Doing that is not as easy as it sounds. Burns occur because the skin beneath the rope can move enough to drag the rope and cause the harm. Although it may sound like the thing to do is have the ropes loose so that free movement can occur, not only does this beat the objective of bondage it also increases the likelihood of a burn because there is movement. Instead the rigger needs to aim for a firm grip on their bunny’s skin so that the skin moves with the rope, but not so that it can slip.

The type of rope also has a role to play. Softer ropes such as cotton have a surface that produces less friction, while some of the harsher nylon ropes (particularly para-cord) seem to cause burns incredibly easily. Whenever I get a new rope I will always test it out on myself to get a sense of how it feels and where it is likely to slip.

Clothing can help reduce the risk of burning. I use a lot of spandex, mostly because it looks good, but it also has a low level of friction, so ropes can move across it relatively easily without burning. This is great for photo-shoots and prolonged bondage where the model (or bunny) needs to be able to move around to keep circulation going.
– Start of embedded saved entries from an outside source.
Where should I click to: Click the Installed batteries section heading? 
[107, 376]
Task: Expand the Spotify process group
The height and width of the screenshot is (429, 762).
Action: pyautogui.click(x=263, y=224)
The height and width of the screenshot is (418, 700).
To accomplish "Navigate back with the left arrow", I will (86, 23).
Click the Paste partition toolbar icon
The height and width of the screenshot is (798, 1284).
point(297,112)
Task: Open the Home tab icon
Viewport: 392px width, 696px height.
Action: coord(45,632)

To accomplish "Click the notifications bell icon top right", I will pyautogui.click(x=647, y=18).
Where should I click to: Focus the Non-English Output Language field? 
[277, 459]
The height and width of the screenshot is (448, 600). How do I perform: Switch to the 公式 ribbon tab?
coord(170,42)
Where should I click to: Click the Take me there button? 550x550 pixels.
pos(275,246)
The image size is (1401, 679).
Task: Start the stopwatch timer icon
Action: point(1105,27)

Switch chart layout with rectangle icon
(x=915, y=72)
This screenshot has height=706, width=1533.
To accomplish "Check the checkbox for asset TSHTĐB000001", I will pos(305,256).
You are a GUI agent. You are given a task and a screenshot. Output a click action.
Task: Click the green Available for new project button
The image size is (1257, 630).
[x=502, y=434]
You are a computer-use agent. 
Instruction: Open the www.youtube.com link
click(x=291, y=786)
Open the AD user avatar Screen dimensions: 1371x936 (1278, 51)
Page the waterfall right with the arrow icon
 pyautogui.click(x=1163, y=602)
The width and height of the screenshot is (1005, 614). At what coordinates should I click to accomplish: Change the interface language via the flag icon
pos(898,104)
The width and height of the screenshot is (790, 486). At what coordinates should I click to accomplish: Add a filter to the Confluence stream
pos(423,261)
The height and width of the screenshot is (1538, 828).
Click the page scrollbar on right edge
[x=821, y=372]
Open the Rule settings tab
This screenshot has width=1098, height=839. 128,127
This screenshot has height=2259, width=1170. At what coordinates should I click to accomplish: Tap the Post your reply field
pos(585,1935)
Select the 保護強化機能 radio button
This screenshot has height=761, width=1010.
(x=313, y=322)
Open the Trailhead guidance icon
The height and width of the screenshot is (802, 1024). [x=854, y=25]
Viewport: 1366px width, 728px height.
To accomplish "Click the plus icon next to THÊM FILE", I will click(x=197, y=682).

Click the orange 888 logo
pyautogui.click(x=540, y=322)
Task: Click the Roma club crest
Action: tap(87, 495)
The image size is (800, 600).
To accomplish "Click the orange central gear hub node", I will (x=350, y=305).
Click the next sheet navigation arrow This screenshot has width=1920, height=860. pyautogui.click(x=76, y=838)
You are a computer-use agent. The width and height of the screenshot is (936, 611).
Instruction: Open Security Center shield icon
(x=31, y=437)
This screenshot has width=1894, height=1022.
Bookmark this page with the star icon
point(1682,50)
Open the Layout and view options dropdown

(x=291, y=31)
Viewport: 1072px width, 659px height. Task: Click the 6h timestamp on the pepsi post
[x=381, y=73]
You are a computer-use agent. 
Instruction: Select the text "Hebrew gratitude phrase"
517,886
Other types of clothing such as jeans, nylons, blouses, they can again reduce the potential for a biting rope burn to occur.

The rigger can only go so far and there has to be a point where the bunny takes a degree of responsibility. If a rope feels uncomfortable or like it is starting to slip and burn then the safeword must be used. There is no point trying to hold onto a position that is going to cause harm.

If you’re going to avoid rope burns make sure you know your ropes and how they feel, tie firmly and keep an eye out for signs that something is wrong.